When I began my training to become a yoga instructor, I learned that one of the fundamental guidelines of yoga is “ahimsa.” Ahimsa means “non-violence.” Often, we only think of this as not being aggressive towards others, but we are not always conscious of the violence that we inflict upon ourselves and our own bodies.

Paradoxically, I learned this from Indian medicine but backwards. I have learned “by contrast” that there are things that are violent for my body. For one week, I have followed an apparent detoxification treatment which has only resulted in a major system blockage in my body from which I am now recovering.

I am recovering myself by myself, treating my body with lots of love, caring, gentleness, respecting my sensitivity. I have learned that we should be the first ones to respect our own sensitivity. 

This is not just a subjective understanding. I often tell my clients that we have to have a deep understanding of the way our nervous system and brain work. 

Our bodies have natural powers of healing and regeneration that only activate themselves in response to rest and relaxation, not to stress. When we are stressed, all of our physical mechanisms of healing and renewal become blocked, or diminished to their minimal strength, as does our immune system and ability to absorb nutrients.


When this occurs, we need to respond with softness, care, listening to our bodies, and by taking the “less is more” perspective. We must allow our bodies to heal in a natural way so that our our physical and mental mechanism can reorganize itself in a healthier way and once again tend to peace and well-being, happiness.

I often find myself with people who have gone through the clashing of therapies and treatments that are too harsh and intense, and that often leave the person feeling even more broken than before they began.

If you find yourself in a place where you need healing — whether physically, emotionally or spiritually — before jumping into a detox or other extreme treatment, it’s helpful to ask yourself these simple questions.

In which areas of my life am I trusting more in the voices of others than in my own voice? 

In what moments am I trusting my well-being to others instead of listening to my own body? 

Beach at sunset, silhouette of figure meditating

What parts of my inner self do I act violently towards? 

What habits do I have that are attacks on my own self? 

Spend some time answering them, and do so honestly.

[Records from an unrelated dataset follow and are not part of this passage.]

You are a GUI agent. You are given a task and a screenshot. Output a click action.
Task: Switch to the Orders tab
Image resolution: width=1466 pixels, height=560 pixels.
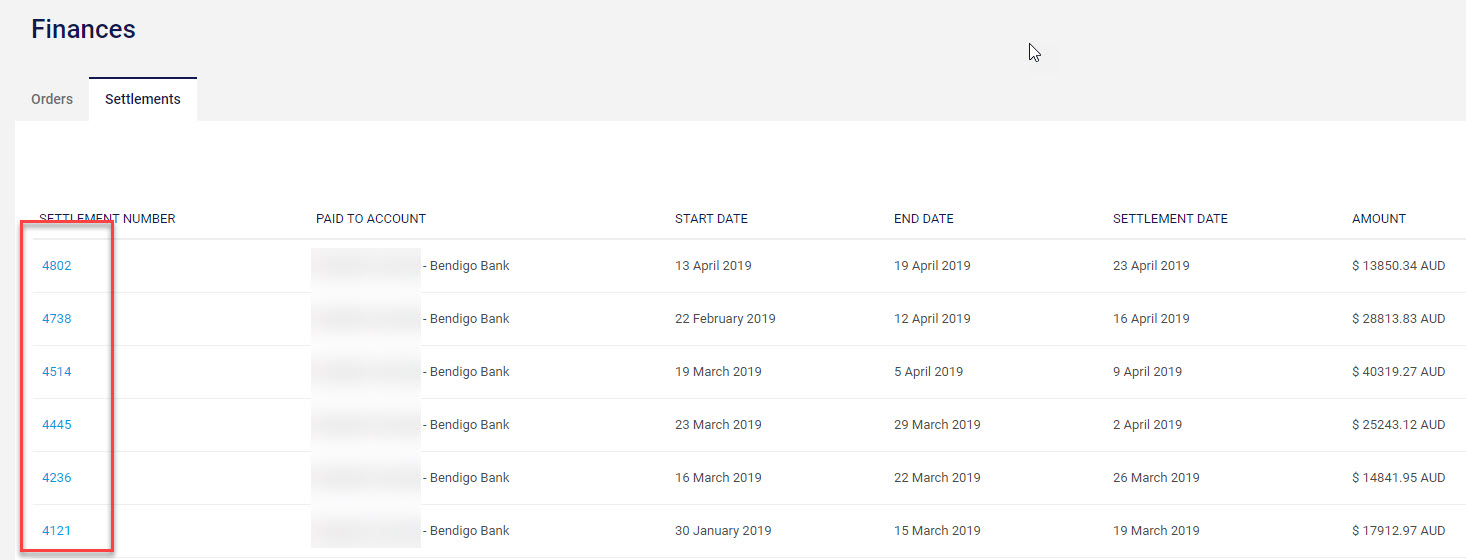coord(52,99)
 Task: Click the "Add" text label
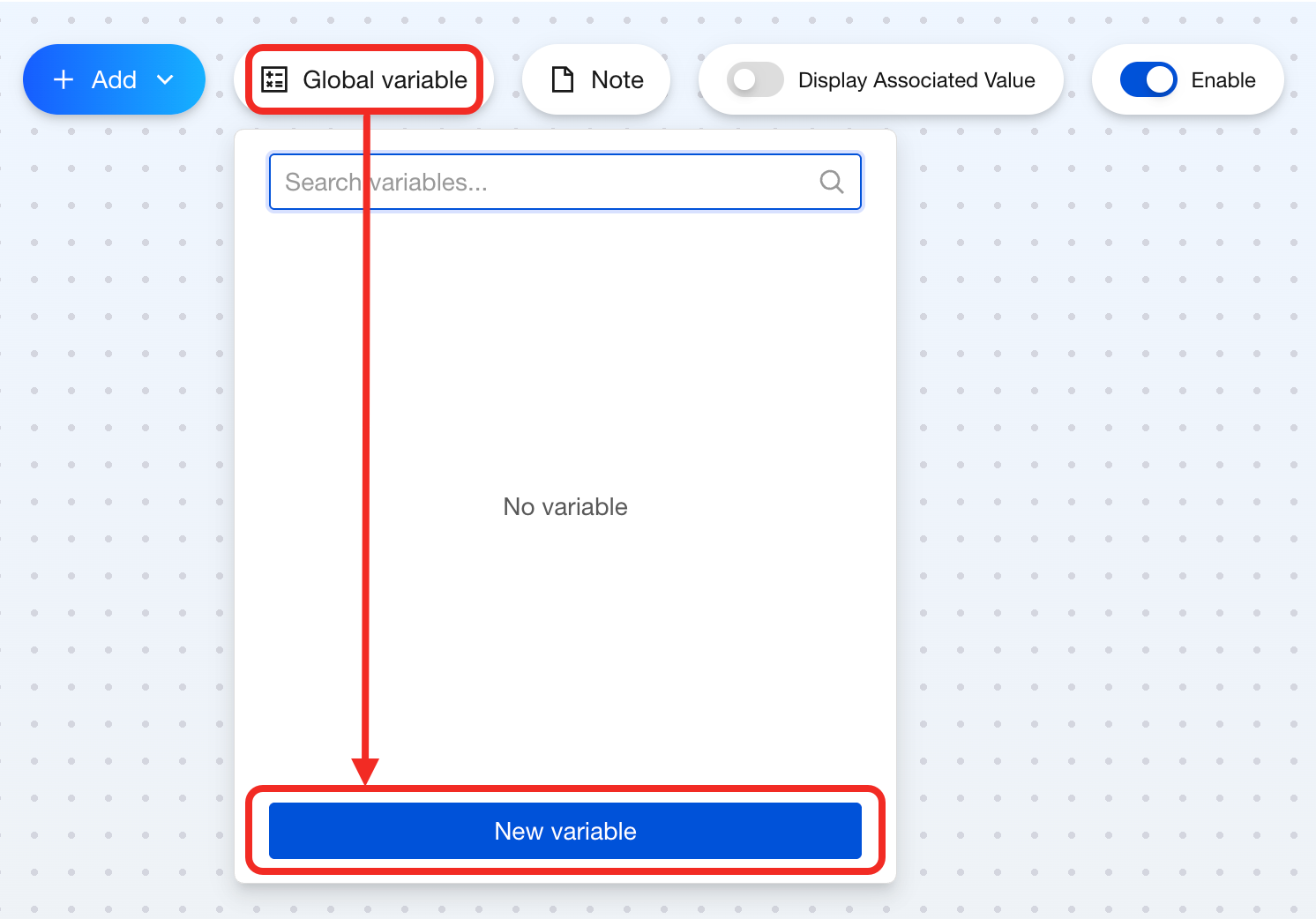point(114,80)
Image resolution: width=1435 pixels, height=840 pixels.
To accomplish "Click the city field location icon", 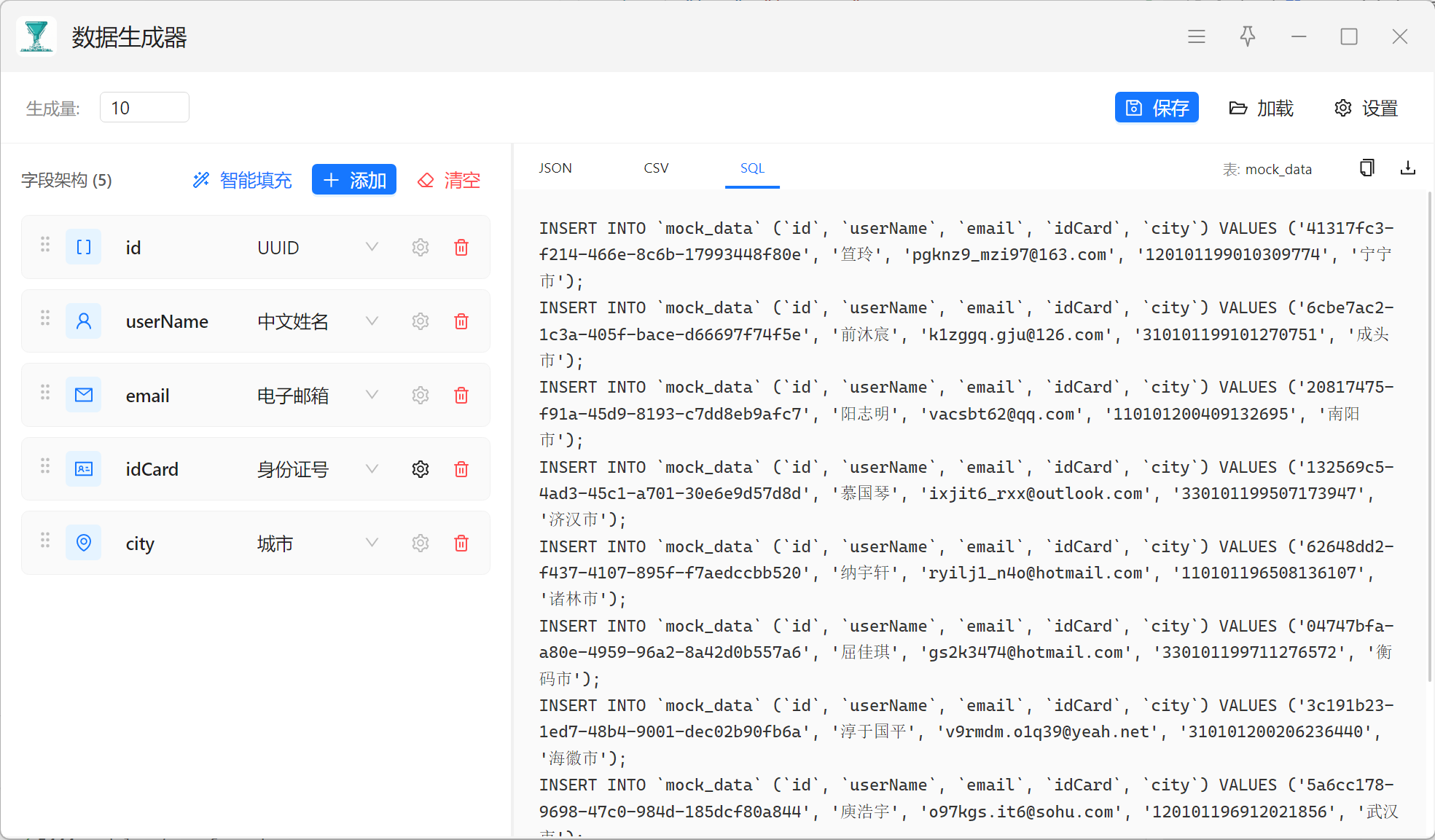I will (x=84, y=543).
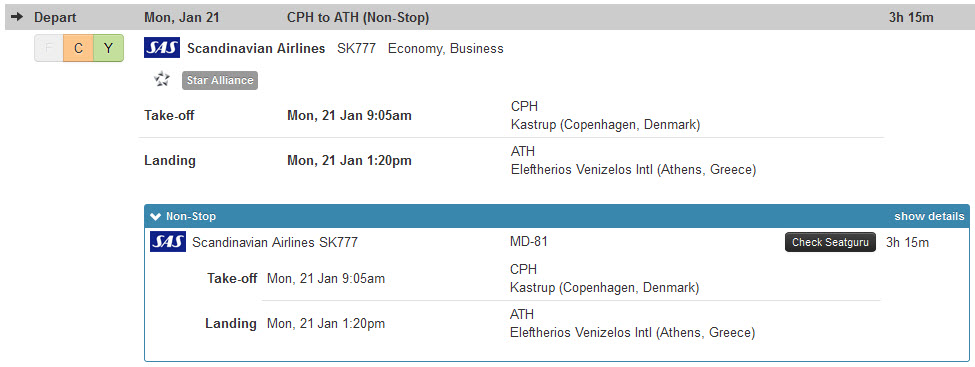Click the SAS logo in top flight row
The width and height of the screenshot is (975, 367).
tap(162, 48)
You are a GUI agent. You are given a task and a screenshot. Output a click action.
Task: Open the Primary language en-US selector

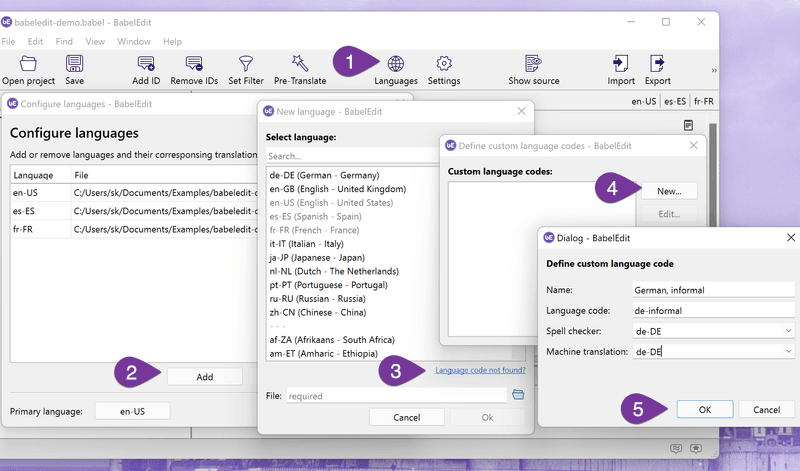[132, 411]
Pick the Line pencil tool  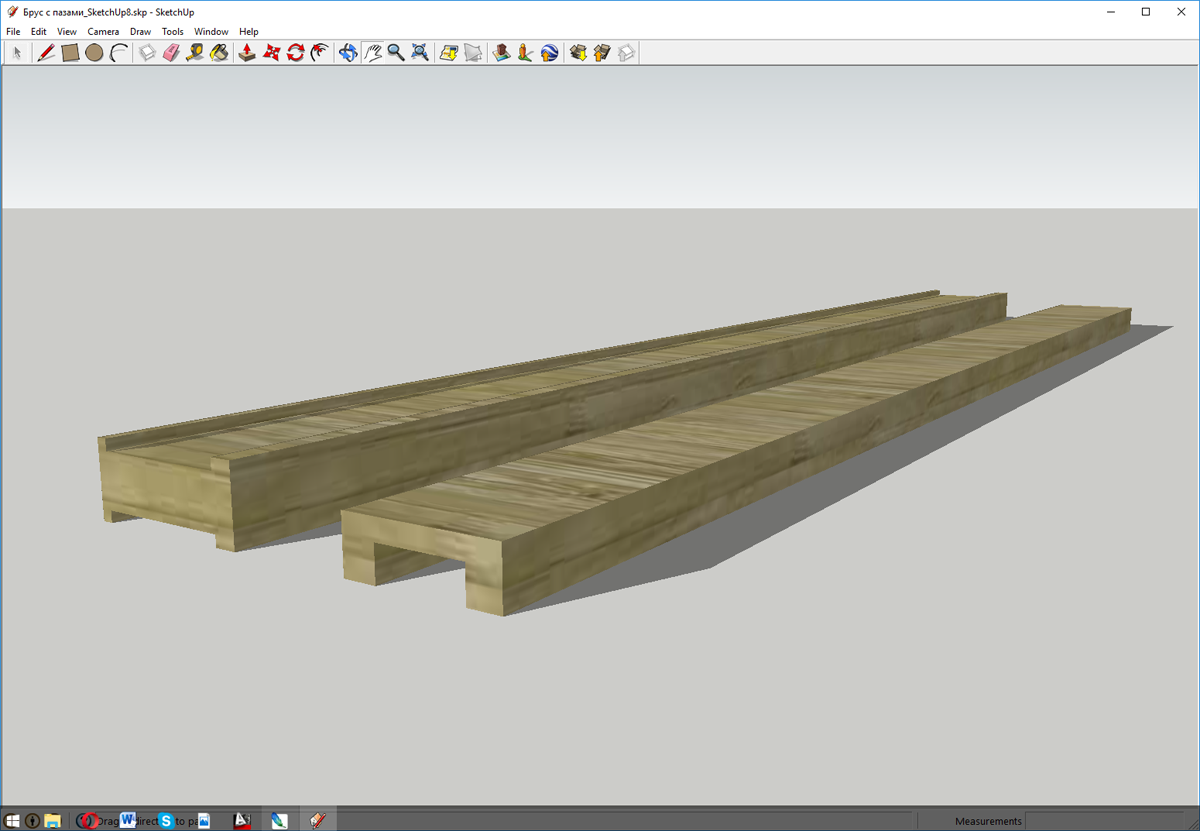(46, 53)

Once you have come to some answers,  you have to apply this knowledge to your life and take action.

Often, the answers you arrive at may encourage you to stop frequenting a certain place, or a certain friendship, or maybe try and see what happens if you put a treatment or therapy on hold that you feel is being too aggressive. You could decide to stop cramming yourself between the four walls of a gym with your music blasting to take a walk through a park in the sun, to listen to the birds and feel alive and at peace, here and now. 

Abandon things that causes you pain, with the promise that, in the future, it will be for the best. Give yourself permission to take care of yourself with a kindness and love that surprises you, because you are your most valuable possession.